> **THE PROBLEM**: Please write out exactly the line containing "Dark Mode (220, 1285)" below and every line after it, through the last one, but leave out any pictures.

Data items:
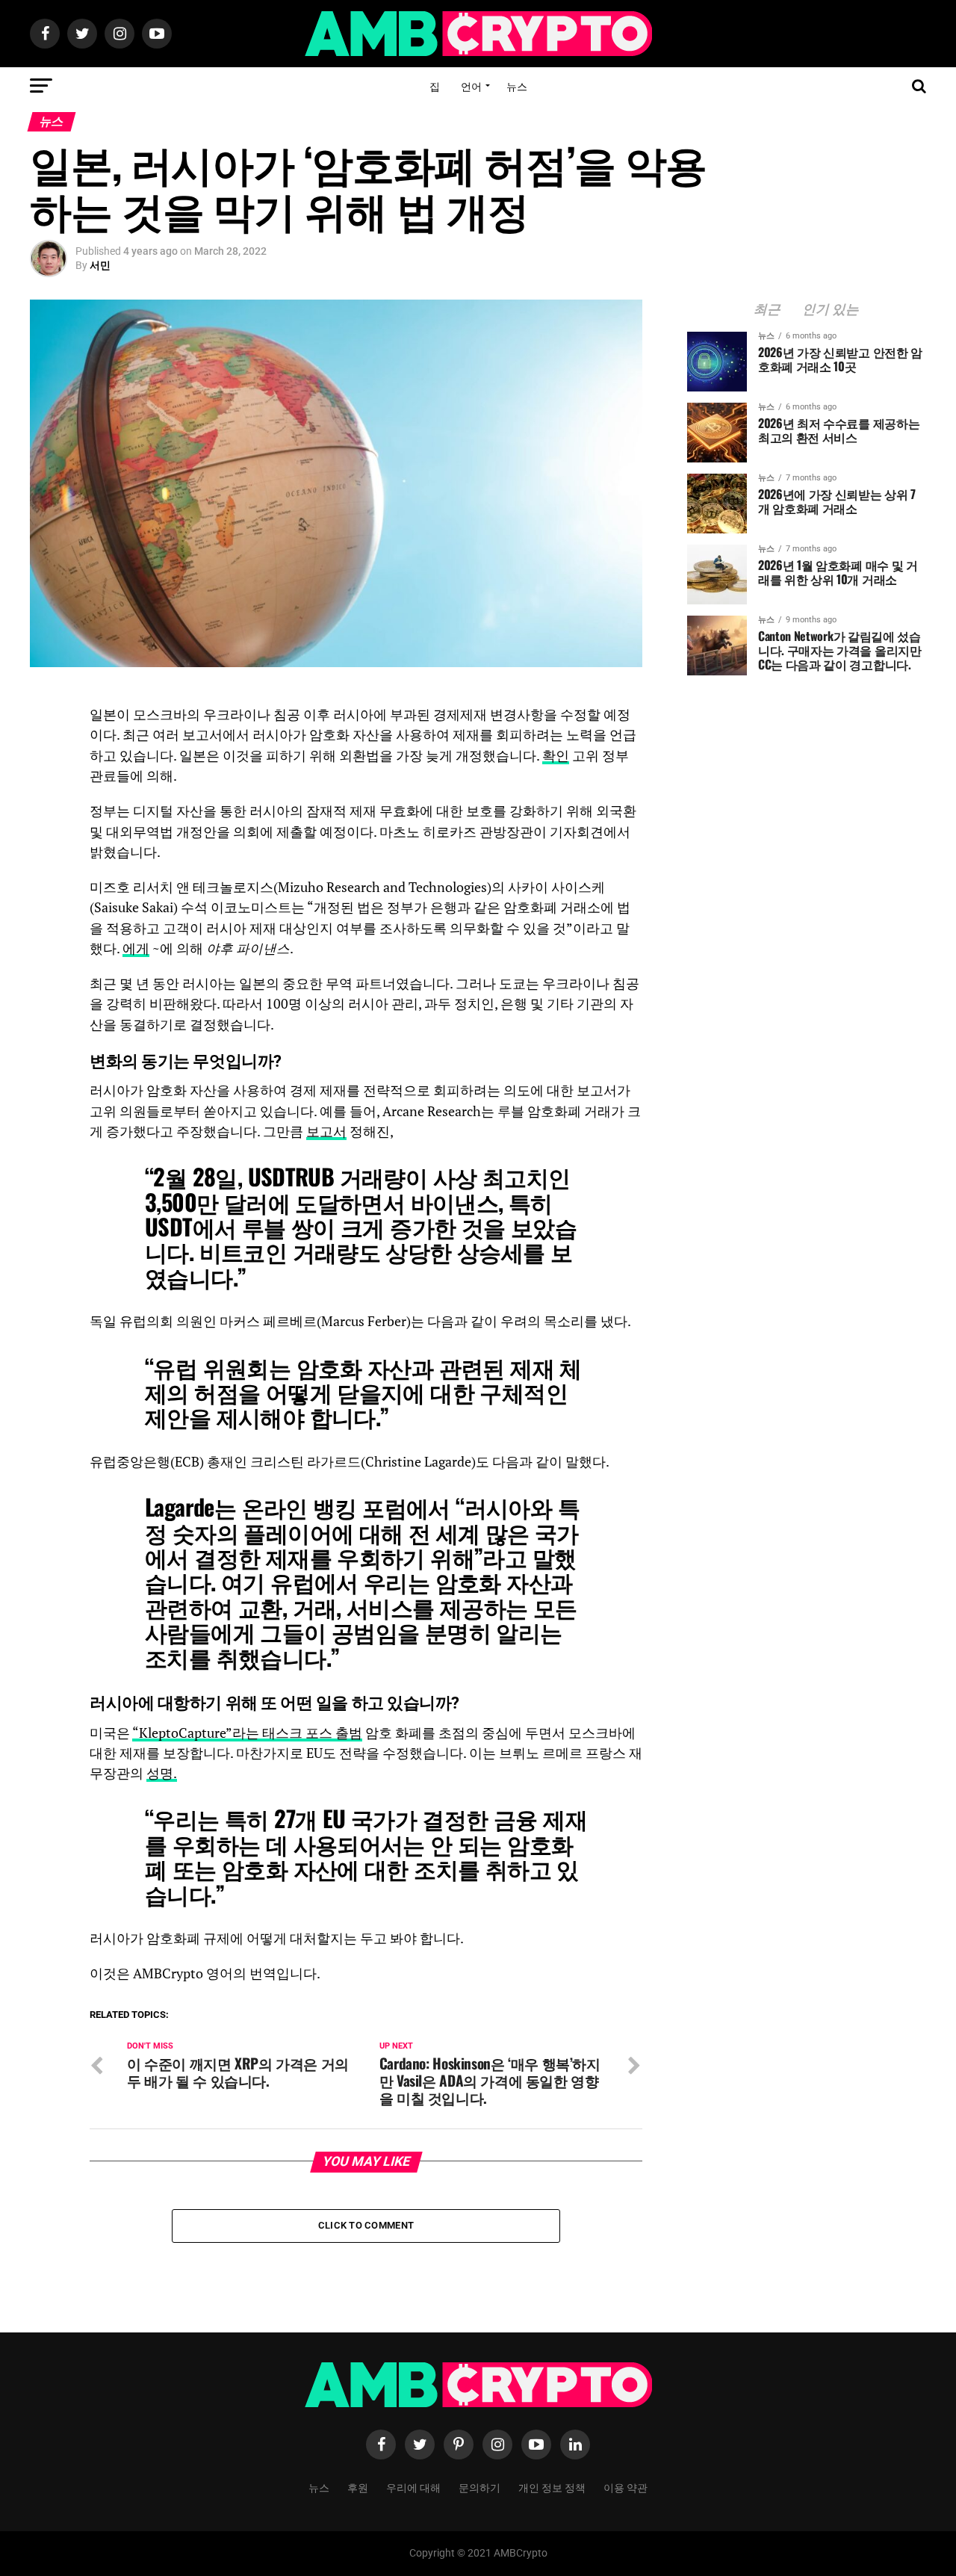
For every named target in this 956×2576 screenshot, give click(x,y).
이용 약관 (625, 2487)
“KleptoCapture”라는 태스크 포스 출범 (247, 1732)
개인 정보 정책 (552, 2487)
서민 (100, 265)
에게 (135, 948)
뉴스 (516, 85)
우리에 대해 (413, 2487)
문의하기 (479, 2487)
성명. (161, 1773)
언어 (471, 85)
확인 (555, 755)
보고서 (326, 1131)
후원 (357, 2487)
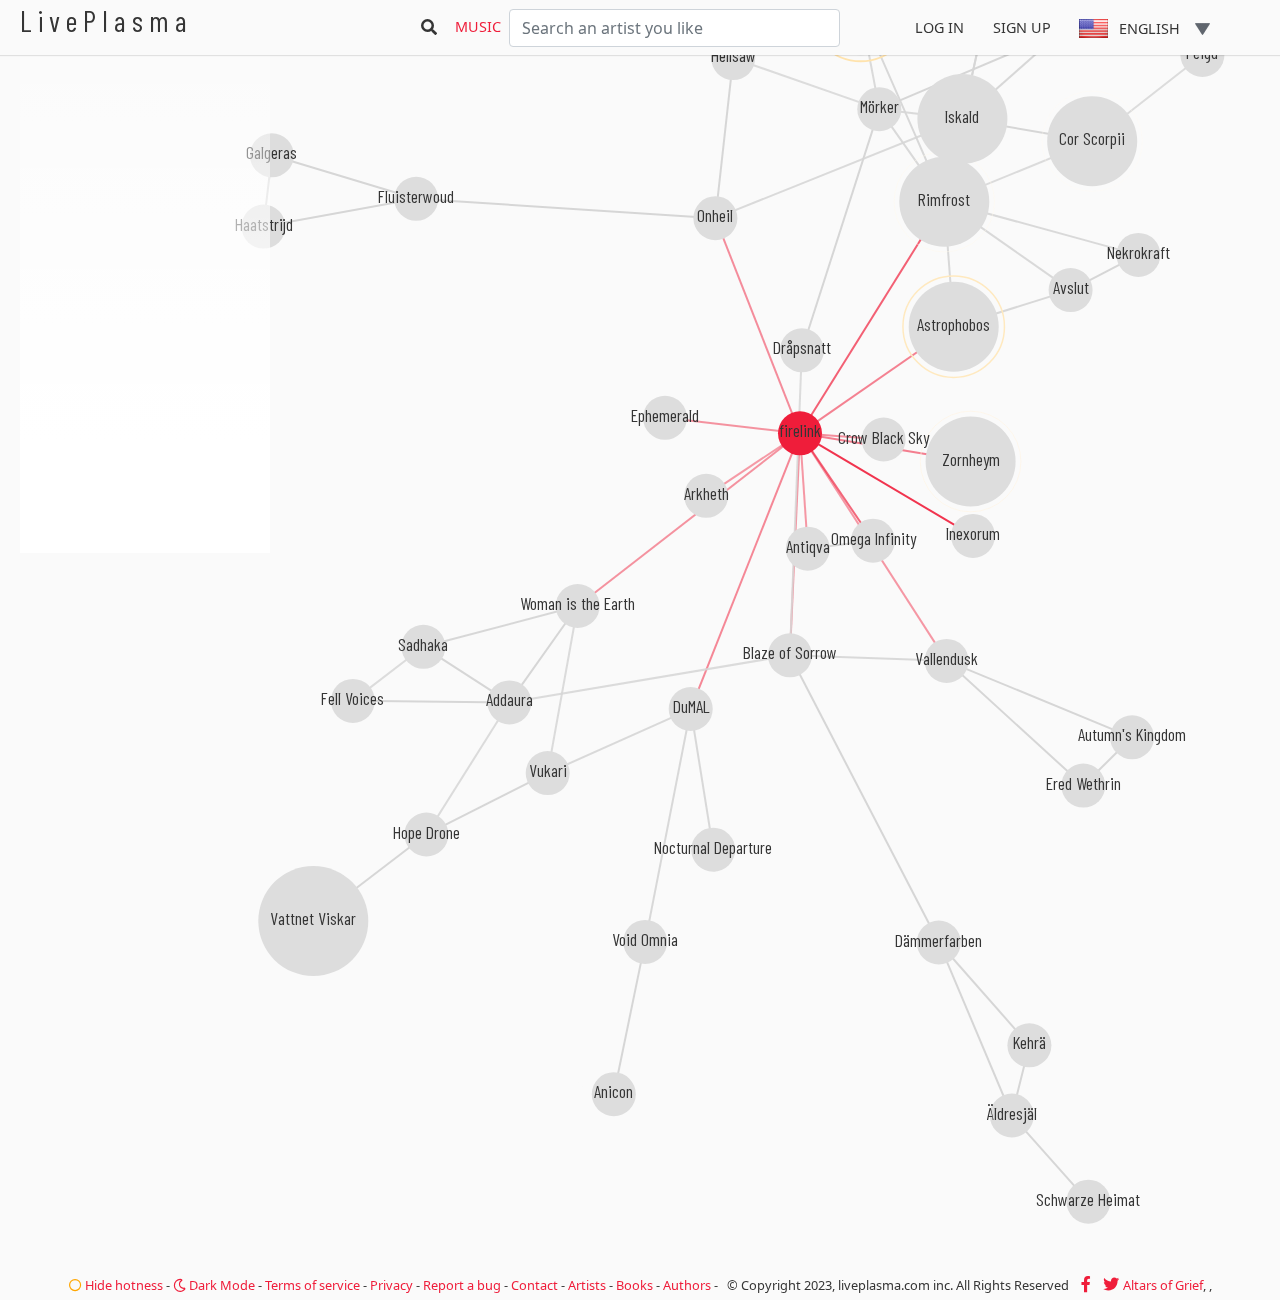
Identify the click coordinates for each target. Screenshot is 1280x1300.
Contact (534, 1285)
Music (478, 26)
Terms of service (312, 1285)
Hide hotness (122, 1285)
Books (634, 1285)
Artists (587, 1285)
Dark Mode (220, 1285)
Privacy (391, 1285)
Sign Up (1022, 27)
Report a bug (462, 1285)
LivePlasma (106, 20)
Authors (687, 1285)
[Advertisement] (145, 660)
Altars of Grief (1163, 1285)
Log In (939, 27)
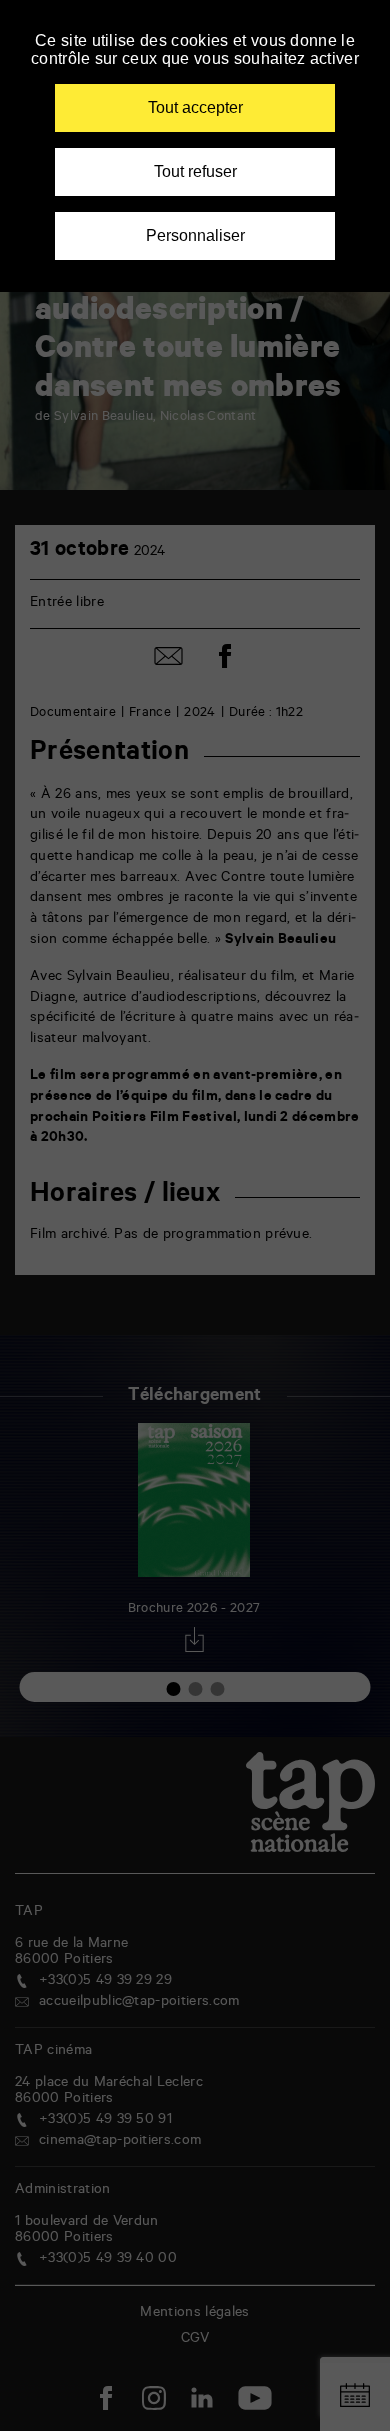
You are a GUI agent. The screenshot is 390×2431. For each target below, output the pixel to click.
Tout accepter (195, 107)
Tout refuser (195, 171)
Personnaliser (195, 235)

> **EXERCISE SOLUTION**:
Dark Mode (220, 1285)
Privacy (391, 1285)
Sign Up (1022, 27)
Report a bug (462, 1285)
LivePlasma (106, 20)
Authors (687, 1285)
[Advertisement] (145, 660)
Altars of Grief (1163, 1285)
Log In (939, 27)
You are a GUI agent. The screenshot is 390×2431. For each target below, output the pixel to click.
Tout accepter (195, 107)
Tout refuser (195, 171)
Personnaliser (195, 235)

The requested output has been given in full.